_Aim of the task_:
In the records below, begin at the line containing "art17_2006 (48, 517)" and end at the line containing "cdda (40, 610)"; quote every line in that span exactly, including both boundary lines, and no others.

_Source material_:
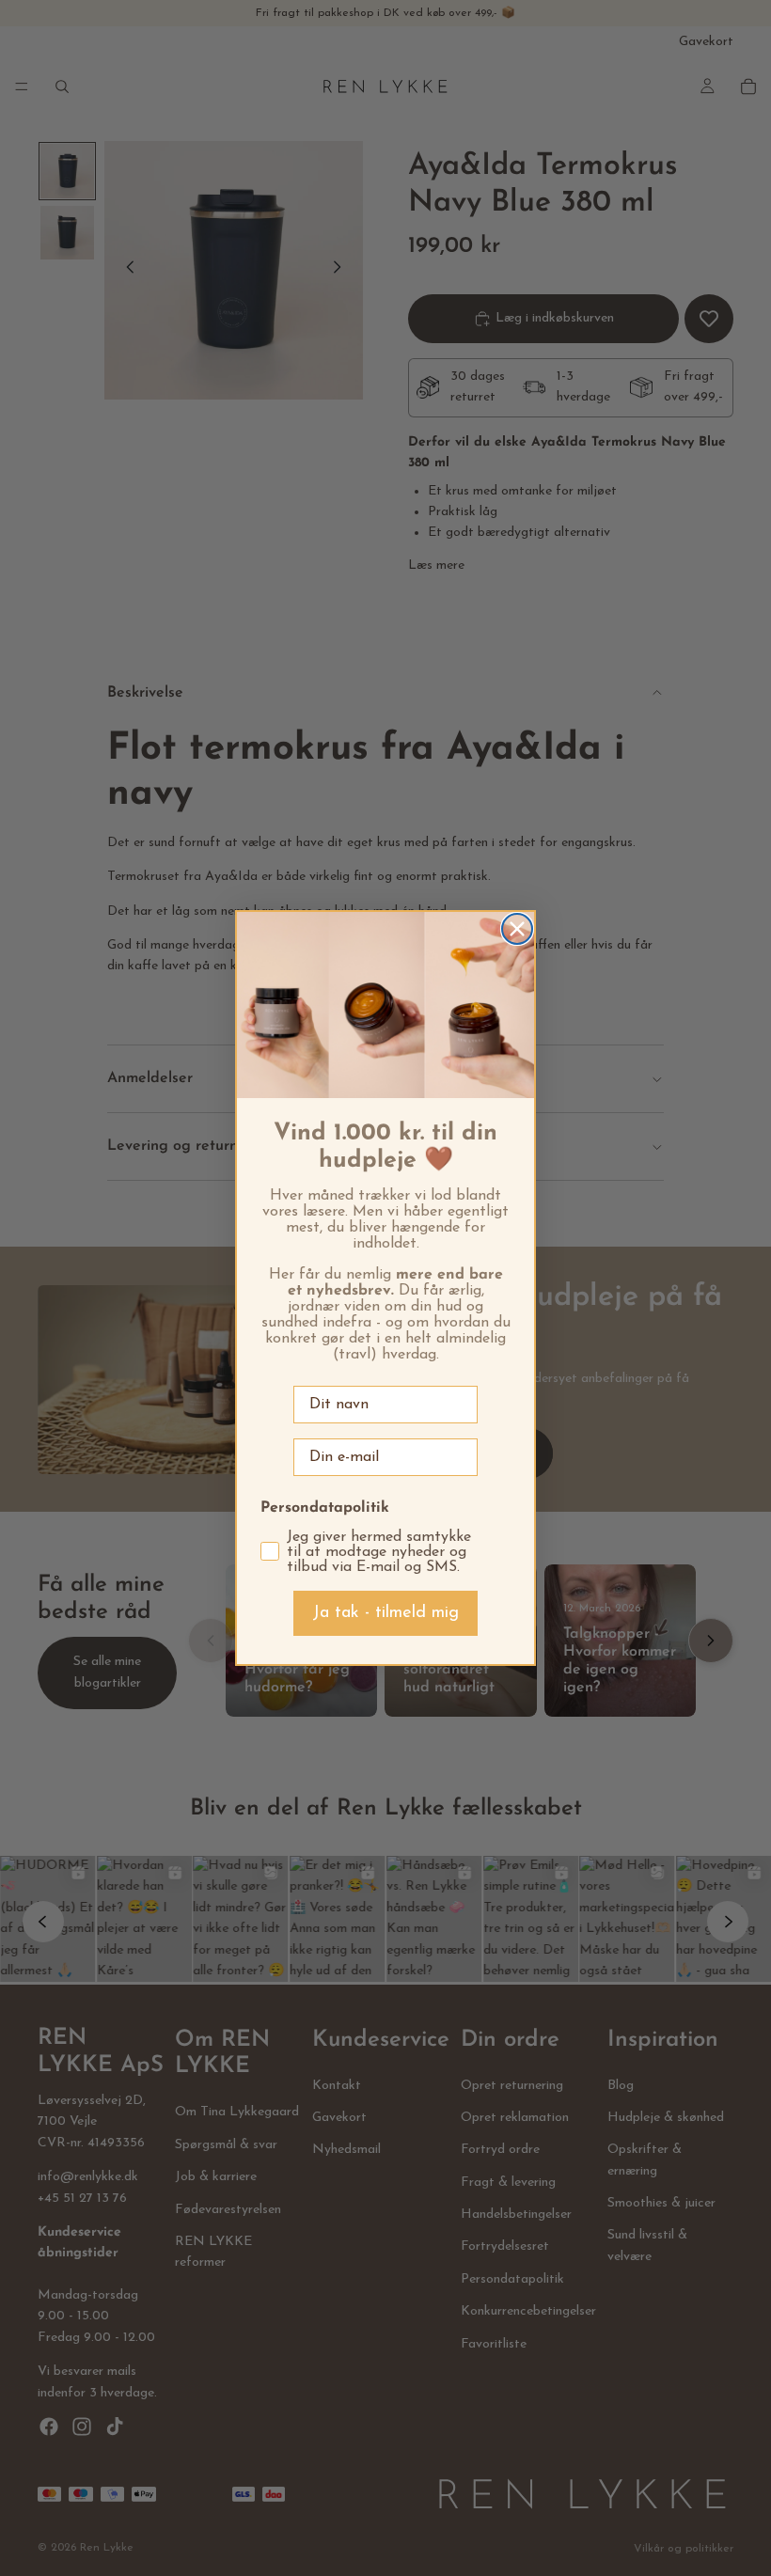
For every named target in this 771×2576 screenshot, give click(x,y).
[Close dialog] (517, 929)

* * *

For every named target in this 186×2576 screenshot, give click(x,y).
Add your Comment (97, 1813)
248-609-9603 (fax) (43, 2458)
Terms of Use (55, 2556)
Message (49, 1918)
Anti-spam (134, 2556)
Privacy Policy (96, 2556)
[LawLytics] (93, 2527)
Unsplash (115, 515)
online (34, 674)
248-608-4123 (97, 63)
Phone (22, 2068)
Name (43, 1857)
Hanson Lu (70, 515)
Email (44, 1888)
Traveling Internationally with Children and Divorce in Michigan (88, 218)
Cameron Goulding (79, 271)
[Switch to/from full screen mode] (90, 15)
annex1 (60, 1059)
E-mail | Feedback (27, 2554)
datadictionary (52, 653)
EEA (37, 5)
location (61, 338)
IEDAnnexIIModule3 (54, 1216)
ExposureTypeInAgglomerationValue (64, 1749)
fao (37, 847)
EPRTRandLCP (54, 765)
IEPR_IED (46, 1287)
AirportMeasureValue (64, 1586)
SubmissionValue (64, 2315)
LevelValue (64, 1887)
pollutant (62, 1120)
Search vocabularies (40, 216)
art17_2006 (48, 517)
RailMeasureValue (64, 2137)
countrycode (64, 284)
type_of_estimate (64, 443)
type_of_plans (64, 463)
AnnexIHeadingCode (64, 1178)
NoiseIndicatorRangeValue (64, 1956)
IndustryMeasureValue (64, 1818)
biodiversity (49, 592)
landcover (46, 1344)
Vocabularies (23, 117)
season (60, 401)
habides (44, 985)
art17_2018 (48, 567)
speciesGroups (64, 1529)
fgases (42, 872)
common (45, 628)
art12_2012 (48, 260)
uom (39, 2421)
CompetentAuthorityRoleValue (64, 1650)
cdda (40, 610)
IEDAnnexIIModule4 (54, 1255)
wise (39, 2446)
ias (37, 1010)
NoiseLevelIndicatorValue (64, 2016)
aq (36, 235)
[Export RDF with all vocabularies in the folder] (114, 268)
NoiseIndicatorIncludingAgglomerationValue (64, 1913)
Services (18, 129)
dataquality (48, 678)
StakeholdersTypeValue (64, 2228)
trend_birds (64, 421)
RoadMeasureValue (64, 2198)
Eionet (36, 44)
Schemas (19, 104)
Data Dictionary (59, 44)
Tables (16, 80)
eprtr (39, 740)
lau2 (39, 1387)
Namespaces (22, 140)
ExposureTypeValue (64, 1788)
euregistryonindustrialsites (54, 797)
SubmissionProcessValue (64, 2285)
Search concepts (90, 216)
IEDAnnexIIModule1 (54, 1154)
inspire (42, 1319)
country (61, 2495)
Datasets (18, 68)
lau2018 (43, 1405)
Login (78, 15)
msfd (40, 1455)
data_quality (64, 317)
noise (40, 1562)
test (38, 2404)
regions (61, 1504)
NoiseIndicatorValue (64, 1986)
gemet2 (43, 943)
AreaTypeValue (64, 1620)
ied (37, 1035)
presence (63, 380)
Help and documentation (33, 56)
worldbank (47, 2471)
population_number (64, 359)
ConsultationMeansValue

_Your response_:
art17_2006 (48, 517)
RailMeasureValue (64, 2137)
countrycode (64, 284)
type_of_estimate (64, 443)
type_of_plans (64, 463)
AnnexIHeadingCode (64, 1178)
NoiseIndicatorRangeValue (64, 1956)
IndustryMeasureValue (64, 1818)
biodiversity (49, 592)
landcover (46, 1344)
Vocabularies (23, 117)
season (60, 401)
habides (44, 985)
art17_2018 (48, 567)
speciesGroups (64, 1529)
fgases (42, 872)
common (45, 628)
art12_2012 (48, 260)
uom (39, 2421)
CompetentAuthorityRoleValue (64, 1650)
cdda (40, 610)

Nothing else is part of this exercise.